Task item A:
In the article on the 3-D movie revival, how much might theater operators have to invest to convert to the technology?
Task item B:
Pick up the article on the 3-D movie revival after its last sentence and continue it.

Text block:

******************************

3-D Takes a Giant Leap Into the Future

Photo: Movie still: Monsters vs. Aliens

Hollywood is looking at the future through tinted plastic glasses.

"My Bloody Valentine," "Coraline" and the Jonas Brothers concert film were just warm-up acts. The attack of the 3-D movie revival begins in earnest next Friday when "Monsters vs. Aliens," the latest computer-animated funhouse from DreamWorks, is launched into theaters.

At least 12 other titles will follow this year, including such milestones as Up, Pixar's first foray in the format; "Ice Age: Dawn of the Dinosaurs," a rare chance to see that disaster-prone Scrat get flattened in 3-D; and "Avatar," James Cameron's return to feature filmmaking after a 12-year hiatus that will attempt to do for live-action futuristic thrillers what his Titanic did for sinking ships.

If ever a digital-age update on what was once an Ike-era novelty were going to take hold — and persuade more theater operators to invest upward of $100,000 to convert to the technology — it is now, with such already anticipated titles ready to give it a real workout.

******************************

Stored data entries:

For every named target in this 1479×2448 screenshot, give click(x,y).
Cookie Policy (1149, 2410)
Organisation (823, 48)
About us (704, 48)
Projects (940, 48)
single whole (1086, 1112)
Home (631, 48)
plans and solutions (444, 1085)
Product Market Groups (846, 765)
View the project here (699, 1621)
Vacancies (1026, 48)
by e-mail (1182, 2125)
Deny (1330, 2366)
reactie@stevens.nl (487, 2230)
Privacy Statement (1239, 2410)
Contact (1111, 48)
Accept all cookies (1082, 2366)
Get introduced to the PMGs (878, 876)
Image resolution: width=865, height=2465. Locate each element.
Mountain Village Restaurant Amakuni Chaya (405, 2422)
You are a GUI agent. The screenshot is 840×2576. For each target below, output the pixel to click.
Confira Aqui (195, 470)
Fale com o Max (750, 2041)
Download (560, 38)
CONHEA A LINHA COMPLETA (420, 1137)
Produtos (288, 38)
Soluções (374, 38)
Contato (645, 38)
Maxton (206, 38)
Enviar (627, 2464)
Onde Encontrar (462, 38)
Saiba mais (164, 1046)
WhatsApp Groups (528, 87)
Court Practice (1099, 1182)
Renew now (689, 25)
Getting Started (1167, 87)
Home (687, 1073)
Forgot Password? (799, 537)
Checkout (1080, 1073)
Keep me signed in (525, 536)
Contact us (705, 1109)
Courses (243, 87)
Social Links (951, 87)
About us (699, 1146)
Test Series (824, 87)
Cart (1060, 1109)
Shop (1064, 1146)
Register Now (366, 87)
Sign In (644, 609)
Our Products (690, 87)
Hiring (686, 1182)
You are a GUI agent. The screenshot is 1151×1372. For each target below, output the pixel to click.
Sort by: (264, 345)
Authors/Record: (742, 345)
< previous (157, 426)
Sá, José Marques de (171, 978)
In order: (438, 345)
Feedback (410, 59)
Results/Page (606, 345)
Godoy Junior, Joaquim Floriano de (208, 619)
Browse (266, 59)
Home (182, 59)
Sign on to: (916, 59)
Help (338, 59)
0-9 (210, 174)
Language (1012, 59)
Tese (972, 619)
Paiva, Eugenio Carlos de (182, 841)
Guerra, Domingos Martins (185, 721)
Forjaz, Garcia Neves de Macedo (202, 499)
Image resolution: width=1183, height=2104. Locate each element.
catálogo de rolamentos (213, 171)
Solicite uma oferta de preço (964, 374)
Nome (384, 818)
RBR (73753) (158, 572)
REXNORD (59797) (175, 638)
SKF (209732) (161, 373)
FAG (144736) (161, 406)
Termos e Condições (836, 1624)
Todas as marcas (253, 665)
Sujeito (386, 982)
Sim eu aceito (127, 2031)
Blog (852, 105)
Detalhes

******************************

Answer section A:
Upward of $100,000.

Answer section B:
"What's going to happen in the next few months is that theater owners will ask themselves, 'Do I want to be the guy watching cars drive by to a screen down the road?' " predicts Jim Gianopulos, co-chairman of Fox Filmed Entertainment, which is behind both the "Ice Age" sequel and the Cameron release. "With 'Monsters vs. Aliens' and 'Ice Age' ramping up to 'Avatar,' there will come a tipping point."

Studios seem to have at least solved most quality issues. While DreamWorks (aka the House that "Shrek" Built), has taken longer to join the 3-D revolution than Disney, Warner Bros. and Sony, the wait apparently was worth it, if early reactions to "Monsters" are any indication.

Families who packed a recent screening chuckled their way through the sci-fi shenanigans as a gang of misfit creatures led by Susan, a 49-foot-11 1/2-inch woman with the vocal spunk of Reese Witherspoon, battles a teeny four-eyed squid man from another planet. But it was the visual effects, such as the galactic blast that caused smoky spirals and fiery rocks to shoot into the audience, that earned the biggest reactions.

They ooohed. They aaahed. And at least one youthful voice was heard paying the ultimate compliment: "Cooooool!"

Not just an afterthought

Until recently, most 3-D fare produced for non-IMAX movie screens was an afterthought, converted from 2-D. Monsters, however, was designed and filmed with added dimension in mind. "What better movie to do in 3-D," says director Conrad Vernon, referring to his sci-fi spoof's allusions to B-movies from the '50s. "It felt like perfect timing."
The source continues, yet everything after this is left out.